EXERCISE GOAL
Below is some data. Retype exactly the lines starting at the one with "About Us (49, 1727)" and ending at the one with "Physiotherapist Specialities (117, 1964)".
[LISTED RECORDS Boundary: Start]
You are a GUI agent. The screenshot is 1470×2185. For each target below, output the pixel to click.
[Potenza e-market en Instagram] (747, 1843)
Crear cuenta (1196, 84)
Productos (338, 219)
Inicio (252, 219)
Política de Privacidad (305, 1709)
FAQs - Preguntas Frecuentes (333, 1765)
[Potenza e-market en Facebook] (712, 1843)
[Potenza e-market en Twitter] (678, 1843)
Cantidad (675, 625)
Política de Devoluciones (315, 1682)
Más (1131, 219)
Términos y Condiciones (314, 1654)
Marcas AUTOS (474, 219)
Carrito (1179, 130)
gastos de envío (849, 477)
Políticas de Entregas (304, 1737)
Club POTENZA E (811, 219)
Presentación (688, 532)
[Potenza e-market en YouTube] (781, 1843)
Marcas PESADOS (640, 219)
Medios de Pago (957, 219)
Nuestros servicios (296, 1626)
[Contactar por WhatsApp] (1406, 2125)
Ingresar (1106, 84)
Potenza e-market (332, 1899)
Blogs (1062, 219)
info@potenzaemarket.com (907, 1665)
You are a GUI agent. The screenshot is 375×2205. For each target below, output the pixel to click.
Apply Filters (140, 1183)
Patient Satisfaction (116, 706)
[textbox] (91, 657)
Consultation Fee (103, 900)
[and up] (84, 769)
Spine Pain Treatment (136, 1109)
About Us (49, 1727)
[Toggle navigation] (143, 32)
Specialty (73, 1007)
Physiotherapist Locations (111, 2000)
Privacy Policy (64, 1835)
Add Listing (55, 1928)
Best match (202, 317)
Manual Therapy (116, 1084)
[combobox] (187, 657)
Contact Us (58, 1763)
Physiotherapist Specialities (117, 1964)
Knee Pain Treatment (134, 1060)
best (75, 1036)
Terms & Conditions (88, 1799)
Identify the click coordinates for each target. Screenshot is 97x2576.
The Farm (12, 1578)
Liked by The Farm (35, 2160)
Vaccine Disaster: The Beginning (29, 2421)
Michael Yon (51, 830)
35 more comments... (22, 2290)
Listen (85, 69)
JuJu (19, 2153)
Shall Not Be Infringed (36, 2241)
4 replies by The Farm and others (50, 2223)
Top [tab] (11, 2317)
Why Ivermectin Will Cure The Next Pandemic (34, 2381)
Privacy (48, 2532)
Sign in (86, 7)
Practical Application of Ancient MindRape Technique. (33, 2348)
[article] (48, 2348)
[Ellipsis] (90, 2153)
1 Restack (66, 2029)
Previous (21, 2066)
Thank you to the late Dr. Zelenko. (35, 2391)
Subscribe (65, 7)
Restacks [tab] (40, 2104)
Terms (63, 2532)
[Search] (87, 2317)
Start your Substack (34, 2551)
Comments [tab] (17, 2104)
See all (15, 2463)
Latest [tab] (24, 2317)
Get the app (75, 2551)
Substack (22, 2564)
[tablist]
[LISTED RECORDS Boundary: End]
RESPONSE
About Us (49, 1727)
[Toggle navigation] (143, 32)
Specialty (73, 1007)
Physiotherapist Locations (111, 2000)
Privacy Policy (64, 1835)
Add Listing (55, 1928)
Best match (202, 317)
Manual Therapy (116, 1084)
[combobox] (187, 657)
Contact Us (58, 1763)
Physiotherapist Specialities (117, 1964)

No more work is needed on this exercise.